=== TASK REQUIREMENTS ===
Copy every one of the records below verbatim, keeping each line as it stands.

[Lines of data]
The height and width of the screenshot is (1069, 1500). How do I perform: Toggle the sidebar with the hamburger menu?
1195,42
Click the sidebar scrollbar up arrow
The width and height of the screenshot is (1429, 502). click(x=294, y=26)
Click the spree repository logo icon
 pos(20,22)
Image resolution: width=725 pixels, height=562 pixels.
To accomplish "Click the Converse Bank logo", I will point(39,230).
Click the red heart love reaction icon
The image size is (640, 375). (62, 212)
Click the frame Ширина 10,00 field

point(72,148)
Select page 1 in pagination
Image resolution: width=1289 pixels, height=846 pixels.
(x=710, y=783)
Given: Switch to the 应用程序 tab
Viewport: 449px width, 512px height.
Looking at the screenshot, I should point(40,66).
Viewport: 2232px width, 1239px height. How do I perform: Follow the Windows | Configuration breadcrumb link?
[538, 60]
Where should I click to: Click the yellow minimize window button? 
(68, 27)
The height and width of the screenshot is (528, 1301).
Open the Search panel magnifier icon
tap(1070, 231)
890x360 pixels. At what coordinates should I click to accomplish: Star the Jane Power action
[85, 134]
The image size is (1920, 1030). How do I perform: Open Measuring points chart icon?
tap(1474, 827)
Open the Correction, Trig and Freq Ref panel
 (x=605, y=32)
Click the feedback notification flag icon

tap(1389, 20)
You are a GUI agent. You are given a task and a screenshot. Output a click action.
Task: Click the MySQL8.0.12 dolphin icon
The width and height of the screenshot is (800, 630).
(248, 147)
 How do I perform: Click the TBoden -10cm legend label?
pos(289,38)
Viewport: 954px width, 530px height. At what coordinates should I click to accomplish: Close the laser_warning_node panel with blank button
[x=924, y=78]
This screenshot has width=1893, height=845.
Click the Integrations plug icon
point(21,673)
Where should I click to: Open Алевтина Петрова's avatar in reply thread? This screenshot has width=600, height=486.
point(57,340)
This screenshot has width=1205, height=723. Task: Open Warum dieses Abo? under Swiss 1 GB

=== TASK OUTPUT ===
The height and width of the screenshot is (1069, 1500). How do I perform: Toggle the sidebar with the hamburger menu?
1195,42
Click the sidebar scrollbar up arrow
The width and height of the screenshot is (1429, 502). click(x=294, y=26)
Click the spree repository logo icon
 pos(20,22)
Image resolution: width=725 pixels, height=562 pixels.
To accomplish "Click the Converse Bank logo", I will point(39,230).
Click the red heart love reaction icon
The image size is (640, 375). (62, 212)
Click the frame Ширина 10,00 field

point(72,148)
Select page 1 in pagination
Image resolution: width=1289 pixels, height=846 pixels.
(x=710, y=783)
Given: Switch to the 应用程序 tab
Viewport: 449px width, 512px height.
Looking at the screenshot, I should point(40,66).
Viewport: 2232px width, 1239px height. How do I perform: Follow the Windows | Configuration breadcrumb link?
[538, 60]
Where should I click to: Click the yellow minimize window button? 
(68, 27)
The height and width of the screenshot is (528, 1301).
Open the Search panel magnifier icon
tap(1070, 231)
890x360 pixels. At what coordinates should I click to accomplish: Star the Jane Power action
[85, 134]
The image size is (1920, 1030). How do I perform: Open Measuring points chart icon?
tap(1474, 827)
Open the Correction, Trig and Freq Ref panel
 (x=605, y=32)
Click the feedback notification flag icon

tap(1389, 20)
You are a GUI agent. You are given a task and a screenshot. Output a click action.
Task: Click the MySQL8.0.12 dolphin icon
The width and height of the screenshot is (800, 630).
(248, 147)
 How do I perform: Click the TBoden -10cm legend label?
pos(289,38)
Viewport: 954px width, 530px height. At what coordinates should I click to accomplish: Close the laser_warning_node panel with blank button
[x=924, y=78]
This screenshot has width=1893, height=845.
Click the Integrations plug icon
point(21,673)
Where should I click to: Open Алевтина Петрова's avatar in reply thread? This screenshot has width=600, height=486.
point(57,340)
This screenshot has width=1205, height=723. Task: Open Warum dieses Abo? under Swiss 1 GB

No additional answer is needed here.